Figures 1a, b and 2 are explanatory diagrams showing the method for manufacturing a capacitor of the present invention; Figures 3a, b,
FIG. 4c is an explanatory diagram showing a capacitor obtained by the manufacturing method of the present invention, and FIGS. 4a and 4b are a front sectional view and a side sectional view thereof. Explanation of symbols, 10...Ground plate, 11...Mounting hole, 12...Fixing hole, 13...Insertion hole, 14...
Resin outflow hole, 20... Capacitor electrode, 21...
...power supply side capacitor terminal, 22...flat plate electrode, 23...chiyoke coil side capacitor terminal, 24, 25...protrusion, 30...primary molded body, 31...bottom, 32...peripheral wall, 33... ...Insertion hole, 34...Resin outflow hole, 35...Arrangement projection,
36... Fixed protrusion, 37... Groove, 38... Oblong body, 40... Flat electrode housing, 50... Secondary molded body, 51... Electrode fixing part, 52... Oval shaped insulating part, 53 ... Protuberance, 54 ... Recess, 55 ... Peripheral wall, 56 ... Protrusion.

Claims (1)

[Scope of Claims] 1. A capacitor insulator is placed on one side of a flat ground plate having a capacitor terminal insertion hole and a resin outflow hole, and a terminal holding portion is placed on the other side of the ground plate.
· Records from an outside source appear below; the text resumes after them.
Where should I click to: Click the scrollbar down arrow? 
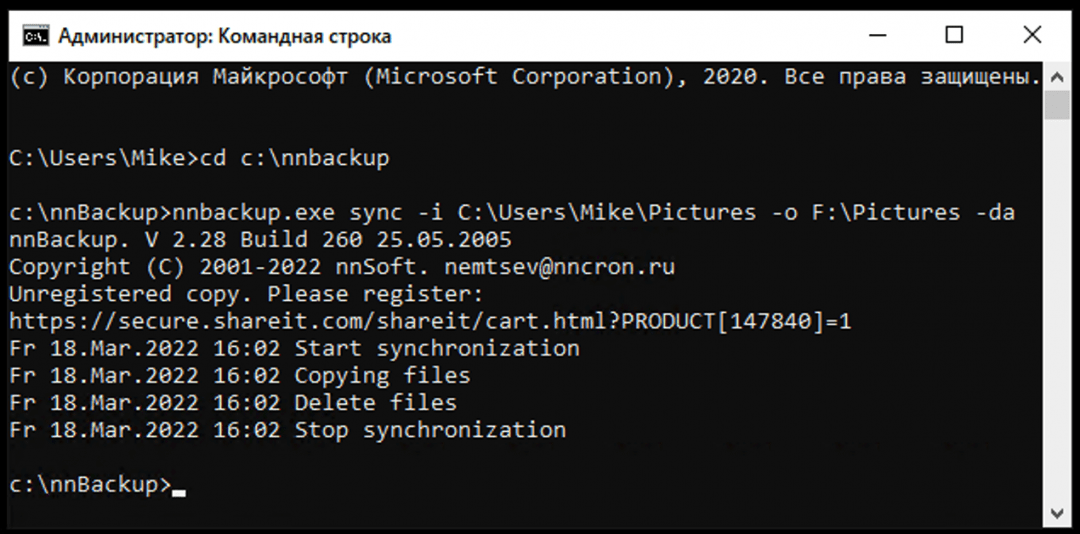point(1056,513)
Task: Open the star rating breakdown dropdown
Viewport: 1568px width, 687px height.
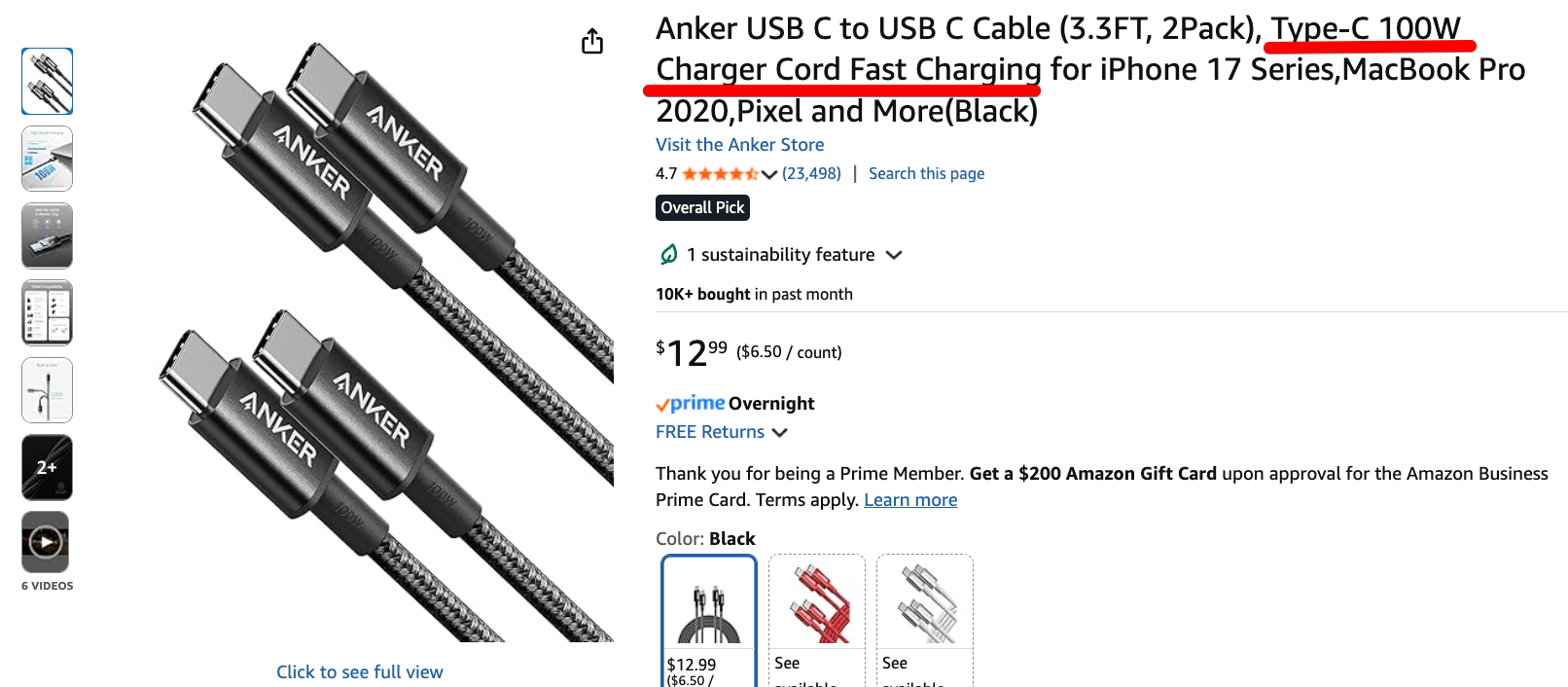Action: (767, 173)
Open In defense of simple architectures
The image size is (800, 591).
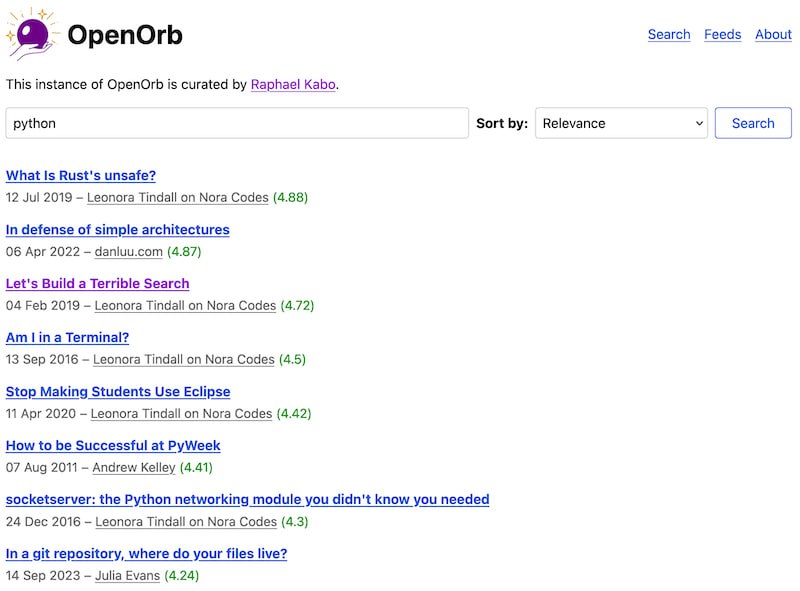click(x=118, y=229)
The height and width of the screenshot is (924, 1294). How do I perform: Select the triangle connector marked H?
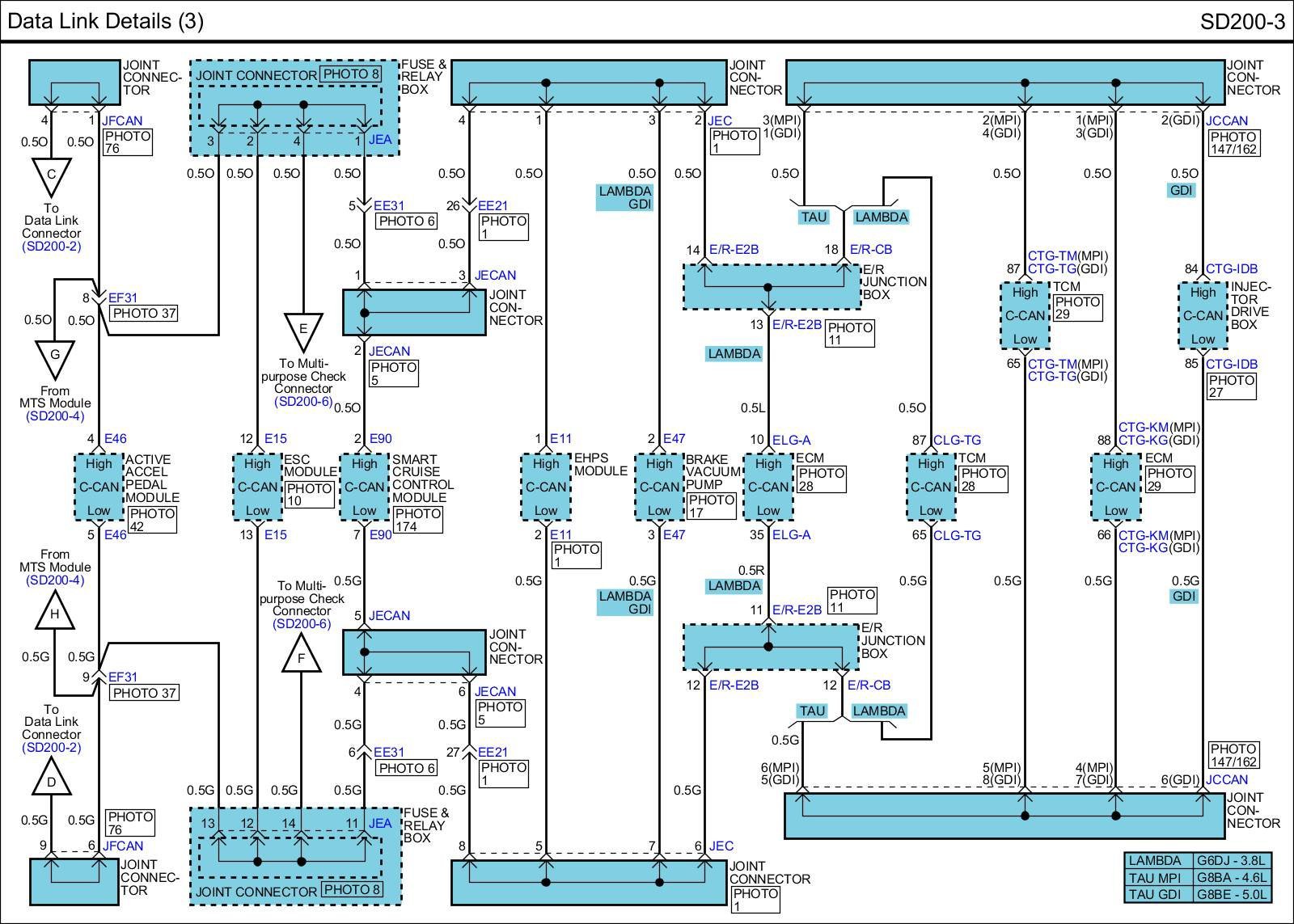tap(55, 612)
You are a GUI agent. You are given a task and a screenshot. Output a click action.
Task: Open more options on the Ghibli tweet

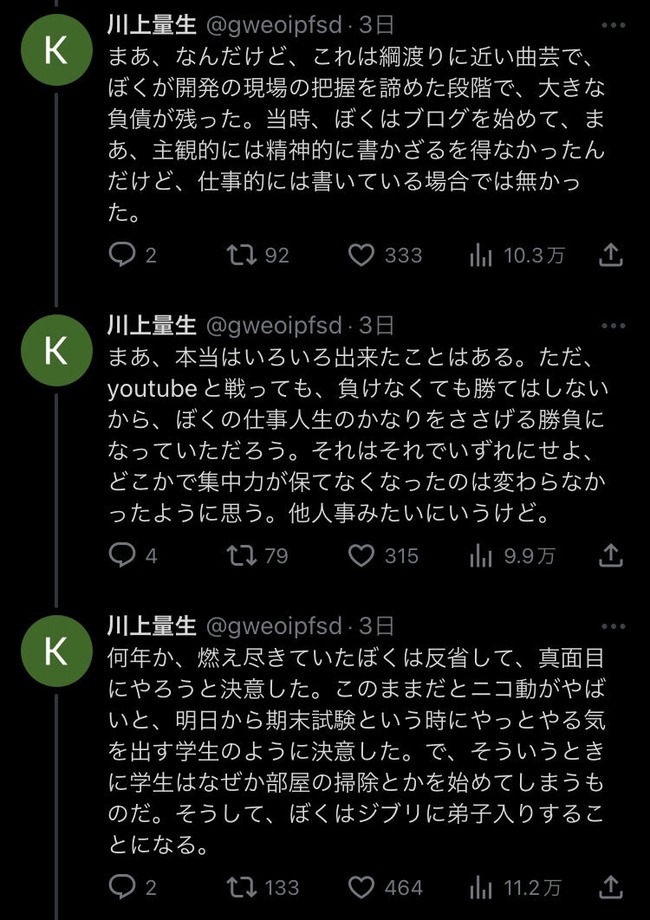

The capacitor terminal of the capacitor electrode is formed by integrally molding a part of the outflow hole to form a primary molded body, and is formed by a flat plate electrode and capacitor terminals protruding on both sides of the flat plate electrode. one side of the plate is passed through the remaining part of the insertion hole perpendicularly to the primary molded body, and the flat electrode is brought into close contact with the capacitor insulator, and the ground plate is connected from the flat electrode side, and the ground plate is connected to the holding part from the flat electrode side. A method for manufacturing a capacitor, which comprises integrally molding the projecting capacitor terminal through the resin outflow hole to form a secondary molded body in a predetermined shape. 2. The capacitor according to claim 1, wherein in forming the primary molded body, a flat plate electrode accommodating body consisting of a bottom portion in which the flat plate electrode can be accommodated and a peripheral wall portion is formed on one surface of the ground plate as the capacitor insulator. manufacturing method.